Affaires mondiales Canada

« L'utilisation du pouvoir judiciaire pour harceler, intimider et éliminer l'opposition - y compris le dirigeant du Parti du salut national du Cambodge, Kem Sokha, qui reste emprisonné -, et pour réprimer la société civile et la presse, n'est pas un signe d'élections libres, justes et équitables », a ajouté le ministère dans un communiqué.

Une des questions-clés de ces élections était le taux d'abstention, Sam Rainsy ayant appelé au boycott depuis la France où il s'est exilé pour échapper à la prison.

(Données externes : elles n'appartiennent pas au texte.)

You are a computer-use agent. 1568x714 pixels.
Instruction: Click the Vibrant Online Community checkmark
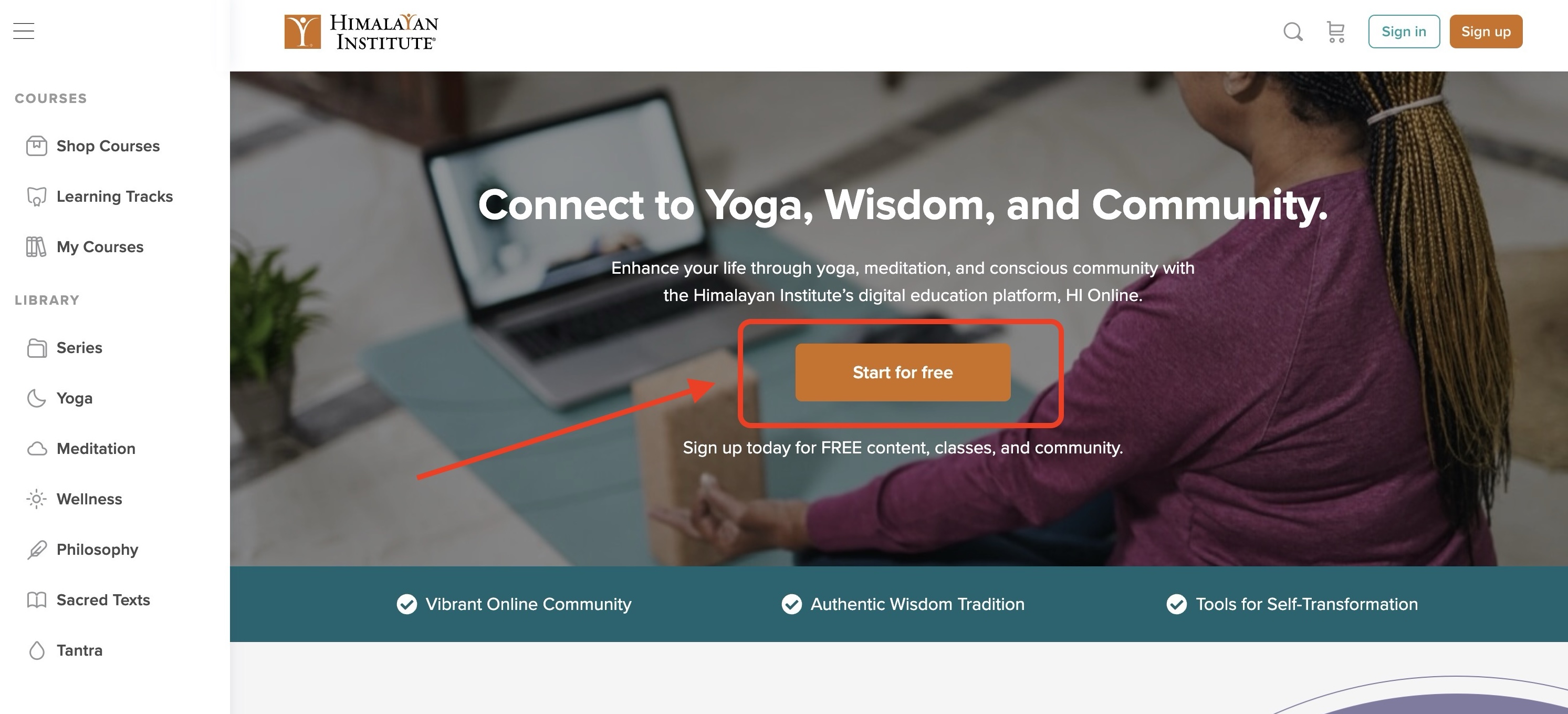pos(406,604)
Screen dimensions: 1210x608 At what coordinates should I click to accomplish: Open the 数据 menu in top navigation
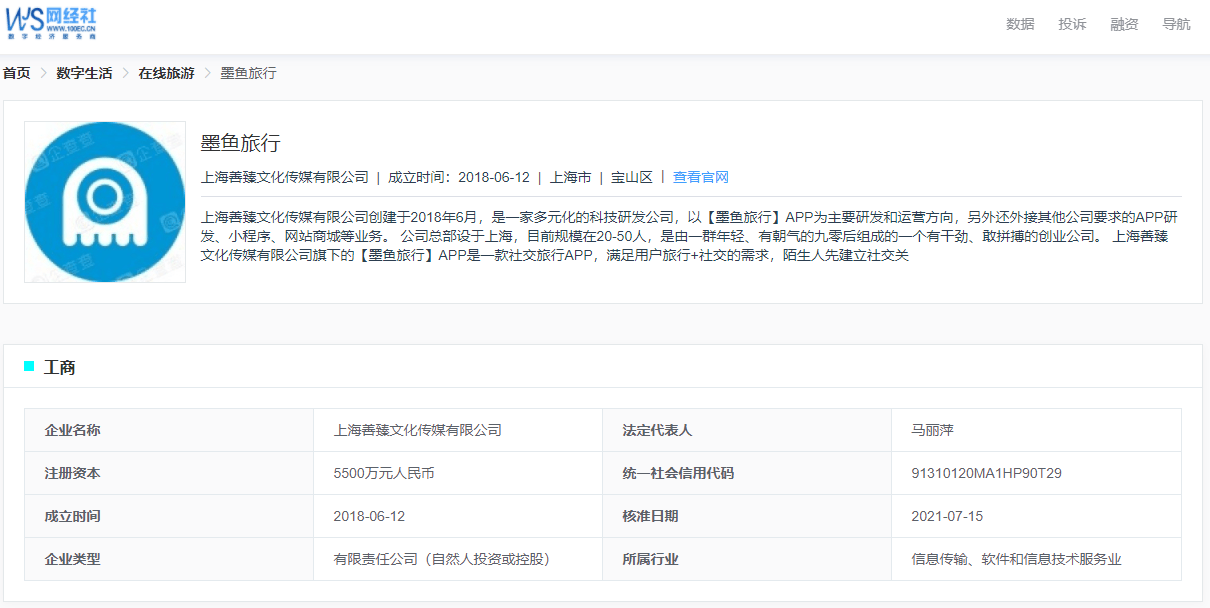[1020, 24]
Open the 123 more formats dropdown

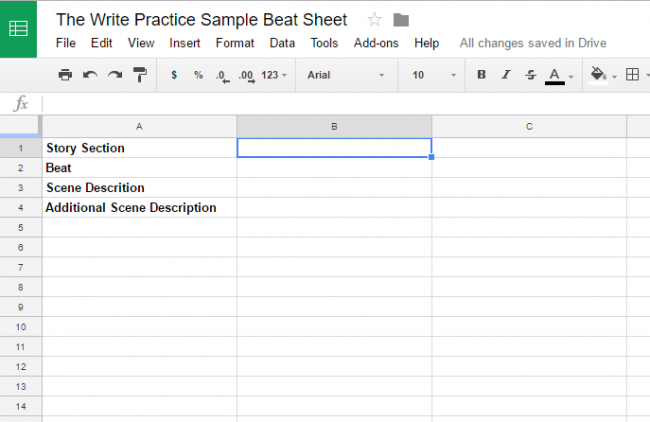point(274,75)
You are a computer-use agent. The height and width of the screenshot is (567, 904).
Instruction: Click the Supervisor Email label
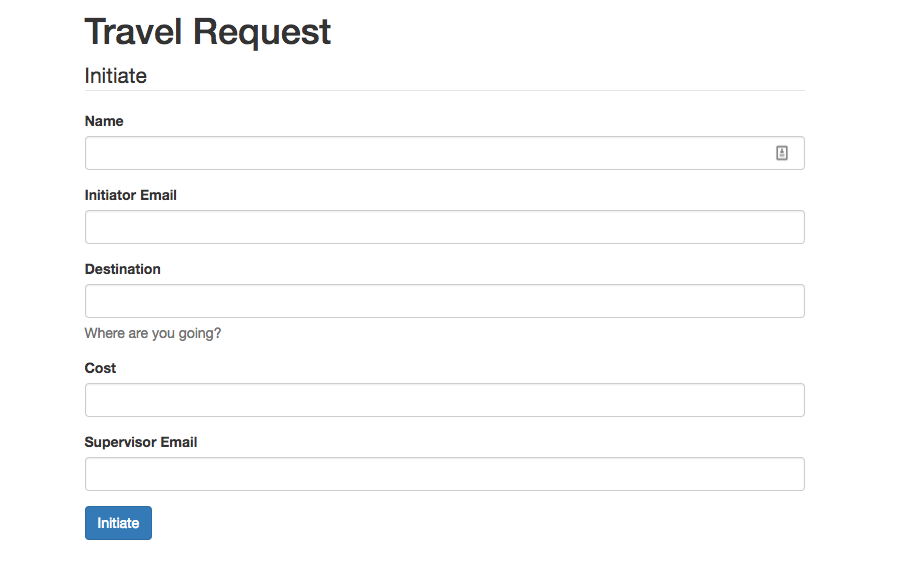(141, 442)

« Je ne suis pas allé voter. Beaucoup de mes amis ne sont pas allés voter », a assuré Khem Chan Vannak, ancien élu sous la bannière du CNRP.

Mais selon la Commission électorale, autorité contrôlée par le régime, le taux de participation avoisinerait les 82 %, un chiffre largement supérieur à celui des dernières législatives de 2013 (69 %).

La peur fait taire les électeurs séditieux

Dans les élections avec « un parti unique, le taux de participation est généralement plus élevé [car] le parti s'appuie sur l'intimidation des électeurs, l'achat de voix », a commenté Lee Morgenbesser, de l'Université Griffith en Australie.

Plus de huit millions d'électeurs étaient inscrits sur les listes électorales et 80 000 policiers ont été mobilisés pour ce scrutin, la police se disant prête à « empêcher tout acte de terrorisme et de chaos ».

Hun Sen, 65 ans, et son épouse, Bun Rany, ont voté à Takhmao, petite ville à une quinzaine de kilomètres de Phnom Penh, le premier ministre brandissant devant la presse son doigt couvert d'encre comme le veut la procédure électorale.

Le climat s'est considérablement tendu dans le pays avec la dissolution du CNRP et l'emprisonnement de son chef, Kem Sokha.

L'homme fort du Cambodge a averti qu'il ne tolèrerait aucune contestation des résultats, assurant vendredi, lors de son dernier grand meeting de campagne, que « des mesures légales pour éliminer les traîtres » avaient été prises, une allusion au CNRP accusé de comploter contre le gouvernement avec le soutien des États-Unis.

Le PPC a remporté toutes les élections depuis 1998. Mais, aux dernières législatives de 2013, les électeurs, pour protester contre la corruption, avaient voté en masse pour ce parti d'opposition, qui avait raflé plus de 44 % des voix, prenant le régime de Hun Sen de court.

« Chaos » et népotisme

Le gouvernement a depuis brandi la menace d'une ère de chaos dans le pays encore traumatisé par le régime khmer rouge, coupable d'un génocide qui a fait près de deux millions de morts dans les années 1970.

Surfant sur cette menace, des médias indépendants ont été fermés, un autre a été repris en main par le régime, tandis que plusieurs actions en justice ont été lancées contre des représentants de la société civile.

Devenu premier ministre en 1985, à seulement 32 ans, Hun Sen, un ex-Khmer rouge qui a toujours minimisé son rôle au sein du mouvement ultra-maoïste, a tissé une toile au maillage serré pour assurer sa longévité politique.

Il a placé ses trois fils, qui occupent des postes-clés au sein de l'armée et du parti au pouvoir, au coeur de ce dispositif, et ces derniers ont participé activement à la campagne.

La vingtaine de petits partis officiellement enregistrés pour ces élections ont quant à eux fait une campagne discrète.